Syawwal, 3 tahun sebelum hijrah. Dua orang berjalan 60 mil dari Makkah menuju Tha’if. Mereka berdua berjalan kaki, berdebu di jalan Allah, demi menyampaikan risalah kebenaran. Tatkala sampai di Thaif, mereka berdua mendatangi tiga orang pemuka kabilah Tsaqif: Abd Yala’il, Mas’ud, dan Habib. Ketiganya putera Amr bin Umair Ats Tsaqafi. Kepada mereka bertiga disampaikanlah ajakan untuk memeluk Islam lewat lisan paling mulia. Tapi, jangankan sambutan atau balasan yang hangat dan damai, yang diterima oleh pendakwah ini malah makian dan cacian.
Salah seorang dari mereka berkata, “Jika Allah benar-benar mengutusmu, maka Dia akan merobek-robek pakaian Ka’bah”
Seorang yang lain menimpali, “Apakah Allah tidak menemukan orang lain selain dirimu?”
Orang terakhir tidak mau kalah, “Demi Allah!
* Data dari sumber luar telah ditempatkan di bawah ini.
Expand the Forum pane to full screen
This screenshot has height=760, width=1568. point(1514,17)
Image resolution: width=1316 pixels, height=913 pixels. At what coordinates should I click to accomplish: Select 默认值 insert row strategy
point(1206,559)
Aku sekali-kali tidak akan mau berbicara denganmu! Jika memang engkau seorang rasul, sungguh engkau terlalu agung untuk dibantah ucapanmu dan jika engkau seorang pendusta terhadap Allah, maka tidak patut pula aku berbicara denganmu”
Sambutan yang sangat tidak pantas bagi musafir dakwah tersebut. Dakwah dalam 10 hari di Thaif ditolak mentah-mentah oleh penduduknya. Ketika dua orang musafir ini hendak meninggalkan Thaif, mereka tidak dilepas dengan lambaian tangan perpisahan atau kenang-kenangan berharga, justru mereka diberi kenang-kenangan berupa lemparan batu dan cacian yang menyayat hati. Lemparan batu dari manusia-manusia tak bermoral itu membuat sandal Sang Pendakwah hingga berlumuran darah dari kakinya. Tidak ketinggalan, pendamping perjalanannya sekaligus anak angkatnya yang telah berusaha melindungi Sang Pendakwah itu juga turut terkena lemparan hingga kepalanya berdarah.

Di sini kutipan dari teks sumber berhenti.